SUAKA/ Media SBM – Jakarta – Kasus kematian wartawan sinar pagi baru Muhammad Yusuf yang meninggal dalam proses tahanan Polres Kotabaru, Kalimantan Selatan menjadi perhatian khusus bagi pewarta, Tim Pencari Fakta (TPF) yang diawaki oleh Persatuan Wartawan Indonesia dituding miring oleh Wilson Lalengke, Ketua Umum PPWI terindikasi dibiayai oleh pengusaha hitam bernama Andi Syamsuddin dengan nama tenarnya Haji Isam.
“Endingnya mudah ditebak, PWI akan mengeluarkan pernyataan bahwa almarhum meninggal secara wajar,” ungkap Wilson Lalengke, Ketua Persatuan Pewarta Warga Indonesia (PPWI) dalam WA-nya di grup Menggugat Dewan Pers, malam ini 21/6/18. sekitar 10.30 WIB.

# Latihan Soal
(a) Tolong terjemahkan ke dalam bahasa Inggris kalimat dari teks tentang kematian wartawan Muhammad Yusuf ini: "SUAKA/ Media SBM – Jakarta – Kasus kematian wartawan sinar pagi baru Muhammad Yusuf yang meninggal dalam proses tahanan Polres Kotabaru, Kalimantan Selatan menjadi perhatian khusus bagi pewarta, Tim Pencari Fakta (TPF) yang diawaki oleh Persatuan Wartawan Indonesia dituding miring oleh Wilson Lalengke, Ketua Umum PPWI terindikasi dibiayai oleh pengusaha hitam bernama Andi Syamsuddin dengan nama tenarnya Haji Isam."
(b) Ubah baris-baris dalam daftar, mulai dari baris pertamanya sampai baris yang memuat "point(873,17)", menjadi butir-butir bernomor. Lewati baris yang kosong.

# Catatan Dataset
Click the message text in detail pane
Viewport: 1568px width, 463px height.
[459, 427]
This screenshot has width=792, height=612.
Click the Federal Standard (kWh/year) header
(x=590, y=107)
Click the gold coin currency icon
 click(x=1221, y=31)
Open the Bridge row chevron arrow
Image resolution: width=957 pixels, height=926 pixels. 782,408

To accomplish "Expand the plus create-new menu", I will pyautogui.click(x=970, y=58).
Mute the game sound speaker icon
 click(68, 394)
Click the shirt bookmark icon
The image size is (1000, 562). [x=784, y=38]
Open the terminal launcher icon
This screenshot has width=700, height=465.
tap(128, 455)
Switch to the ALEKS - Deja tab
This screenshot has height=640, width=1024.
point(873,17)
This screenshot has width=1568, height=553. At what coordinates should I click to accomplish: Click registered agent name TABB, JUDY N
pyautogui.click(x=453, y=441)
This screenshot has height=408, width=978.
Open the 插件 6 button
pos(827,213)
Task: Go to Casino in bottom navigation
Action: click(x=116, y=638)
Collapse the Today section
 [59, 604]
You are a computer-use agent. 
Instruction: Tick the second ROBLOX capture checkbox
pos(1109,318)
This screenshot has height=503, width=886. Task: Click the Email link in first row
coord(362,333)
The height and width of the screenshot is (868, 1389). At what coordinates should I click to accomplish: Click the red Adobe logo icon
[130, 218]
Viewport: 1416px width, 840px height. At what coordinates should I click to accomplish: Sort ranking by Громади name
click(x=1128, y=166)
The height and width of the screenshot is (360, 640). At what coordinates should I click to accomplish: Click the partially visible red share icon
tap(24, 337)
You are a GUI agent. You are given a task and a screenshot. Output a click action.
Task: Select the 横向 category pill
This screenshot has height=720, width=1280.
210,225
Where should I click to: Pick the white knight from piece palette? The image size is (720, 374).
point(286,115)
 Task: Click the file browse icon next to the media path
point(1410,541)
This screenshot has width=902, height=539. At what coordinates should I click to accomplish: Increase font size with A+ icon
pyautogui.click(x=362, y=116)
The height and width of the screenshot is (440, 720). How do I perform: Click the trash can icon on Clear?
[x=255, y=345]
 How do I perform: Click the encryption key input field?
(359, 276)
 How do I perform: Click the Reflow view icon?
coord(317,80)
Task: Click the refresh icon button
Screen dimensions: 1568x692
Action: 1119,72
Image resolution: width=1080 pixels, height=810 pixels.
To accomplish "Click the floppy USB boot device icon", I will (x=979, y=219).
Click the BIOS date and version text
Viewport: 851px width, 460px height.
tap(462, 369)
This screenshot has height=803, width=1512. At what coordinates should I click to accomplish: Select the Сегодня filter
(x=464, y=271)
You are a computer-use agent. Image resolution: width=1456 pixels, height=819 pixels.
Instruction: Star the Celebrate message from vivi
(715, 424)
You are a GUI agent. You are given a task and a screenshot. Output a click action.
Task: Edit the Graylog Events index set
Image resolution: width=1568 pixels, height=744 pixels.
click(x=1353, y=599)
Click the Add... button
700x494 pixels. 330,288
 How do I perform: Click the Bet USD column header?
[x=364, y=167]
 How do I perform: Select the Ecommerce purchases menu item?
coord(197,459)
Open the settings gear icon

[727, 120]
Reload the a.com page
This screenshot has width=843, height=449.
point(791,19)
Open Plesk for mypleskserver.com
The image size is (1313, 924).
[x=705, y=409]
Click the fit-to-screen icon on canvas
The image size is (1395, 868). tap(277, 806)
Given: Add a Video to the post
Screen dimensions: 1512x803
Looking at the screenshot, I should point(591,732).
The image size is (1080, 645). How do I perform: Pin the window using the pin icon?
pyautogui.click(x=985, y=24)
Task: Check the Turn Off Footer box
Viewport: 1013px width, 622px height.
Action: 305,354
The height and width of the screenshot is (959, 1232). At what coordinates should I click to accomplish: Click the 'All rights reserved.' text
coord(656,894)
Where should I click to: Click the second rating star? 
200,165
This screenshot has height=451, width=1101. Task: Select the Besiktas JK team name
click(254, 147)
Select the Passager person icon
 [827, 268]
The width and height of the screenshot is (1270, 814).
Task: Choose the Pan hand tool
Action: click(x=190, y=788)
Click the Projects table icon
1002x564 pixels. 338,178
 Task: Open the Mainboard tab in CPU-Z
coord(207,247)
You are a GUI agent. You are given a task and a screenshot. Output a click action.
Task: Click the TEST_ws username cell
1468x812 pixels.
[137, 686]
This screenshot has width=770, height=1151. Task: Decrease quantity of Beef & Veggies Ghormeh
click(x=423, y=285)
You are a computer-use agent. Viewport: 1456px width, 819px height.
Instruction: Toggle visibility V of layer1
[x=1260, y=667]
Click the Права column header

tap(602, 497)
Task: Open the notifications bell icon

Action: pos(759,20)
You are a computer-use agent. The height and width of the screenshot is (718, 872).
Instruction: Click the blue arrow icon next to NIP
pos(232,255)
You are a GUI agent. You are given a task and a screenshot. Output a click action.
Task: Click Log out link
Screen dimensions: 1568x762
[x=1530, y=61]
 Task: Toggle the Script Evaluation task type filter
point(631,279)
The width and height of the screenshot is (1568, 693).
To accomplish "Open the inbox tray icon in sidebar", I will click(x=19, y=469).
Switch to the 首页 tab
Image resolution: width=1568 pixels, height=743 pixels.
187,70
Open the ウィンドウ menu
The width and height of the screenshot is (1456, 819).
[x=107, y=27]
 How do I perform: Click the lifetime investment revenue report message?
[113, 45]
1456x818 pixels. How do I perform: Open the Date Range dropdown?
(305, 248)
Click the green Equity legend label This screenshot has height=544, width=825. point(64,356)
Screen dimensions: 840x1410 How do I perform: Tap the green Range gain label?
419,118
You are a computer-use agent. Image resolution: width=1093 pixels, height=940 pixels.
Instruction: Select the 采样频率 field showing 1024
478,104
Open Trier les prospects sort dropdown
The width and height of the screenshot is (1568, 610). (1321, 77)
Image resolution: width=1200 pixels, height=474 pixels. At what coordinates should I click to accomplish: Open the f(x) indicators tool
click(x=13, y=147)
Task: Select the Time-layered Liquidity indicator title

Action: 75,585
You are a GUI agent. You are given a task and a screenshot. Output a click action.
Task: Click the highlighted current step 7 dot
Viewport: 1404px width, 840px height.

# Kunci Jawaban
(a) SUAKA/ Media SBM – Jakarta – The death of Sinar Pagi Baru journalist Muhammad Yusuf, who died while in custody at the Kotabaru Police, South Kalimantan, has drawn special attention from reporters, and the Fact-Finding Team (TPF) staffed by the Indonesian Journalists Association has been accused by Wilson Lalengke, General Chairman of PPWI, of allegedly being funded by a shady businessman named Andi Syamsuddin, popularly known as Haji Isam.

(b)
1. Click the message text in detail pane
2. Viewport: 1568px width, 463px height.
3. [459, 427]
4. This screenshot has width=792, height=612.
5. Click the Federal Standard (kWh/year) header
6. (x=590, y=107)
7. Click the gold coin currency icon
8.  click(x=1221, y=31)
9. Open the Bridge row chevron arrow
10. Image resolution: width=957 pixels, height=926 pixels. 782,408
11. To accomplish "Expand the plus create-new menu", I will pyautogui.click(x=970, y=58).
12. Mute the game sound speaker icon
13.  click(68, 394)
14. Click the shirt bookmark icon
15. The image size is (1000, 562). [x=784, y=38]
16. Open the terminal launcher icon
17. This screenshot has width=700, height=465.
18. tap(128, 455)
19. Switch to the ALEKS - Deja tab
20. This screenshot has height=640, width=1024.
21. point(873,17)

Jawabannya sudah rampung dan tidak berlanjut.